La tensión suscitada en las dos últimas semanas, en las relaciones entre el Presidente de la República y algunos gobernadores de estados de la federación, revelan la urgencia de una reforma estructural de nuestras instituciones.
Lo anterior porque el esquema legal que regula la recaudación de impuestos y la distribución de su importe vigente en nuestro país, como muchas otras cosas han dado de sí, se han agotado y ya no corresponden a la realidad del México actual.
Hace veinticuatro años, el Gobierno de José López Portillo emprendió una reforma fiscal que eliminó la casi totalidad de los impuestos estatales y federales de aquel tiempo e implantó el Impuesto al Valor Agregado al consumo de casi todos los artículos. Puso en manos de la federación el monopolio tanto de la recaudación del IVA como del Impuesto Sobre la Renta y centralizó el reparto de su importe en manos del Ejecutivo federal, en relación a estados y municipios.
Los estados vieron reducidas en forma dramática sus alternativas propias de financiamiento, en tanto que el poder presidencial omnímodo que caracterizó al sistema del Partido de Estado, adquirió nuevos bríos que le permitieron subsistir hasta el fin de Siglo. El presidente era un dispensador de mercedes que utilizaba los recursos del erario en aras del control político a ejercer por el Gobierno en turno, en función de un pacto federal pervertido bajo la regla “como veo doy”.
Los gobernadores obedecían y callaban porque todos ellos sin excepción, debían el poder al mandamás de Los Pinos, sin que nada tuviera qué ver la voluntad del pueblo. Durante todo ese tiempo, hasta la víspera del primero de diciembre del año dos mil, no hubo gobernador priísta que alzara su voz frente al presidente de la República, ni por los intereses de sus gobernados, ni en aras de preservar su propia dignidad. Los gobernadores subían y caían en función única y exclusiva del poder presidencial.
Sin embargo los tiempos han cambiado y hoy, los gobernadores priístas se erigen en paladines de un federalismo tributario trasnochado, seguidos por algunos gobernadores perredistas que de esta suerte les hacen el juego.
En la tesitura referida, los gobernadores de oposición exigen al Presidente la cantidad de cuarenta mil millones de pesos de presuntos recortes a las participaciones de los estados, bajo la amenaza de suspender todo diálogo con el Ejecutivo federal, si en un plazo perentorio no se satisfacen sus demandas y como corolario, rechazan una invitación formal a una cena oficial en la casa presidencial.

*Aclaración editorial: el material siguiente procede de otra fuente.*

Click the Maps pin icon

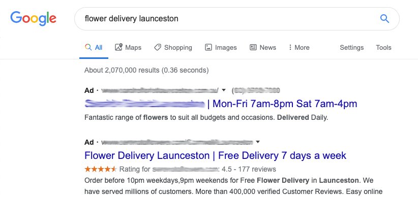118,47
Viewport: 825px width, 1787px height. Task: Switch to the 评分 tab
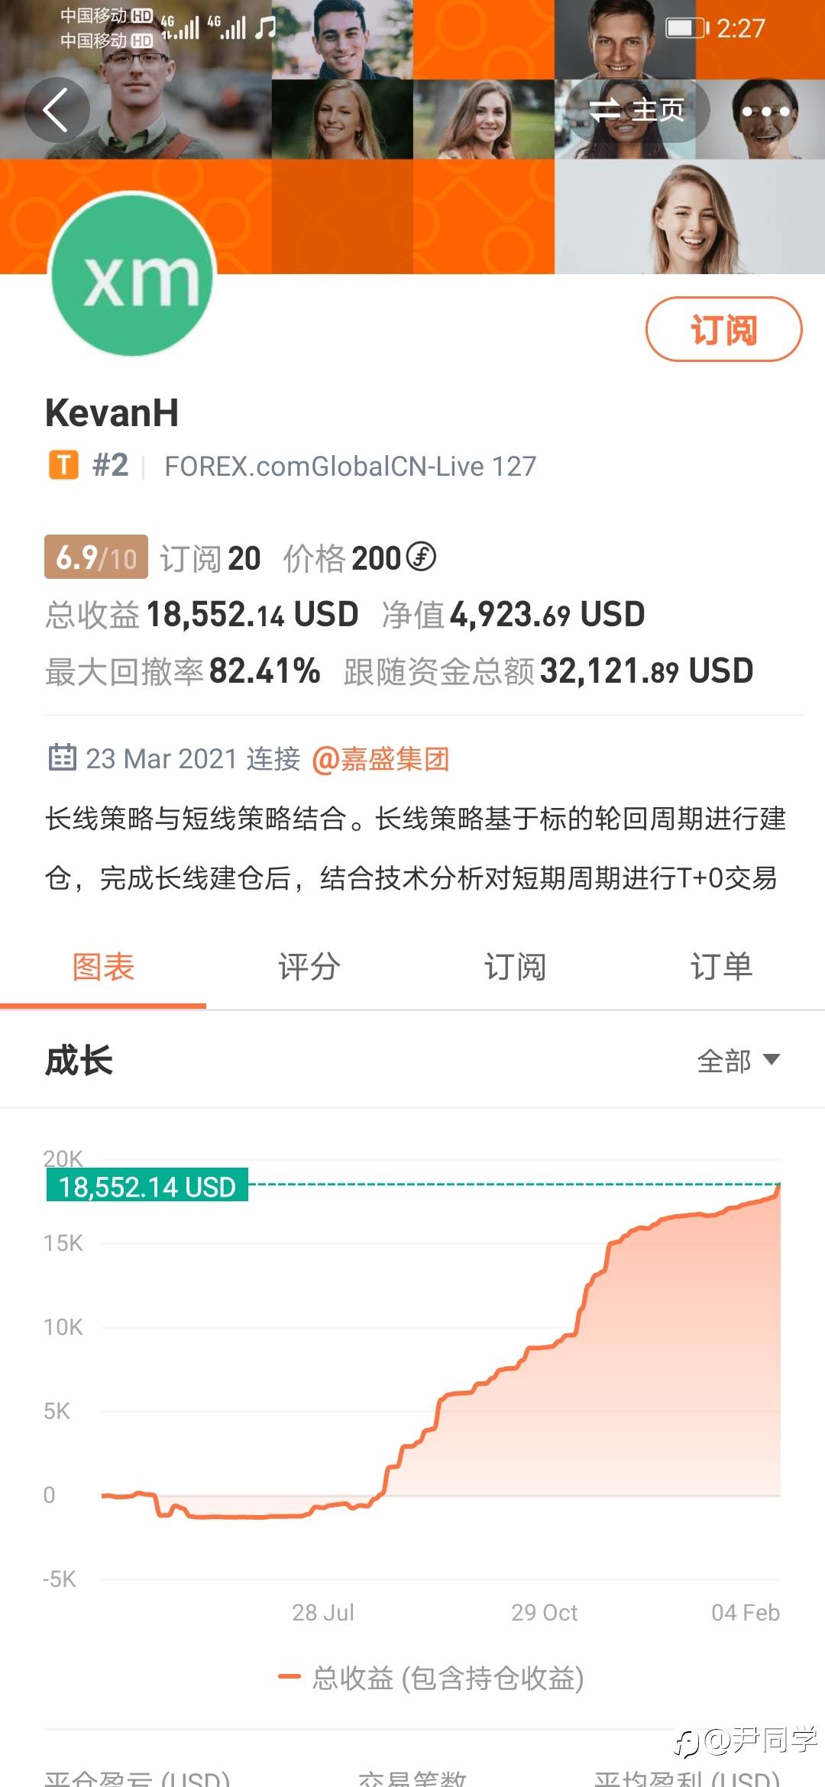[309, 967]
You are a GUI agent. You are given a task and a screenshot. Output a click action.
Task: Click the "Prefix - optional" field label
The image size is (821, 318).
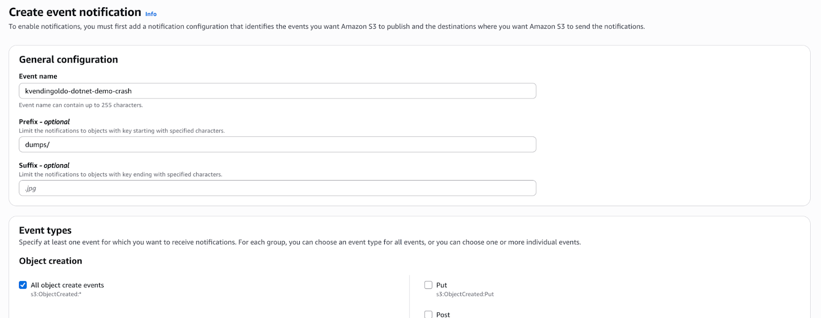pos(44,122)
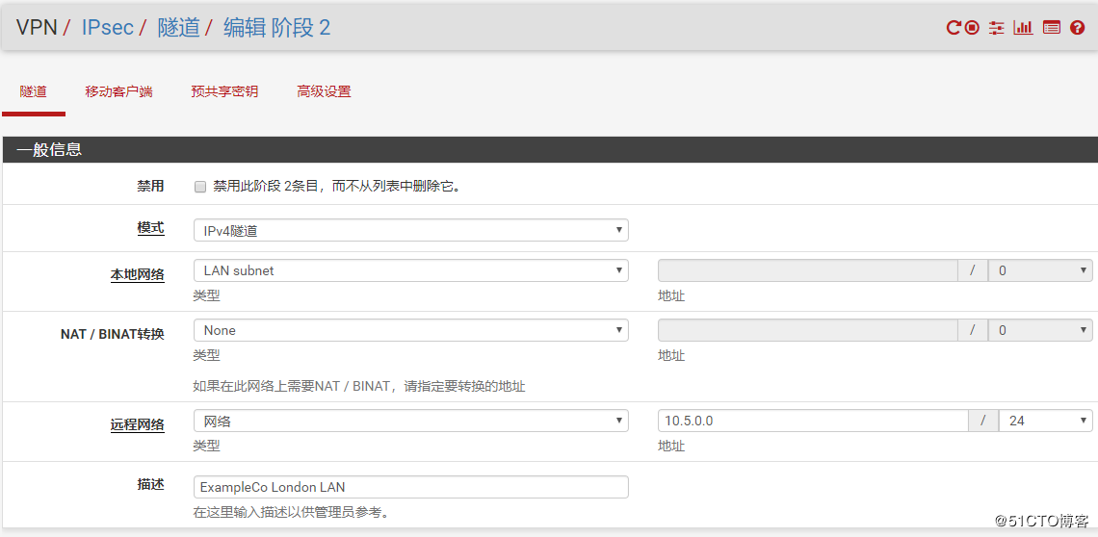Open the status bar-chart icon
The height and width of the screenshot is (537, 1098).
click(x=1023, y=28)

El Gobierno por conducto de la secretaría de Hacienda, insiste en que no ha obtenido los resultados recaudatorios previstos en el presupuesto federal y con toda razón aduce que no puede entregar un dinero que no existe porque además, la denominación misma de “presupuesto” implica una hipótesis cuya realización que se traduzca en una recaudación efectiva, depende del pago de los causantes y por tanto es aleatoria.
Sin embargo, equivoca Francisco Gil Díaz en sugerir a los gobernadores la idea de implantar nuevos impuestos, porque el esquema fiscal vigente que es herencia del viejo régimen, en la medida que privilegia a la federación, no deja espacios para establecer nuevas líneas recaudatorias en favor de los otros niveles de Gobierno, ni existe la capacidad de pago de los causantes que permita su funcionamiento efectivo.
Pasado el ex abrupto inicial, el presunto recorte se ha reducido a una tercera parte de la reclamación y entre otras cosas, se concluye que ruptura no ofrece alternativas de solución al problema que nos ocupa.
Por el contrario, la solución requiere reformas legales y constitucionales que no pueden ser hechas por el Presidente de la República en solitario y que hasta ahora, los legisladores de oposición han escatimado.
En efecto, es necesaria una reforma fiscal que incluya la redistribución de facultades recaudatorias a favor de los estados, acompañada de la responsabilidad correlativa.
Junto a una forma distinta de recaudación y distribución de los recursos, corresponde hacer un nuevo diseño de la estructura del los órganos federales y estatales de Gobierno, a fin de resolver la duplicidad de estructuras, planes y funciones que en ambos niveles de Gobierno, ha producido una forma insuficiente e inconclusa de descentralización, que urge llevar a sus últimas consecuencias.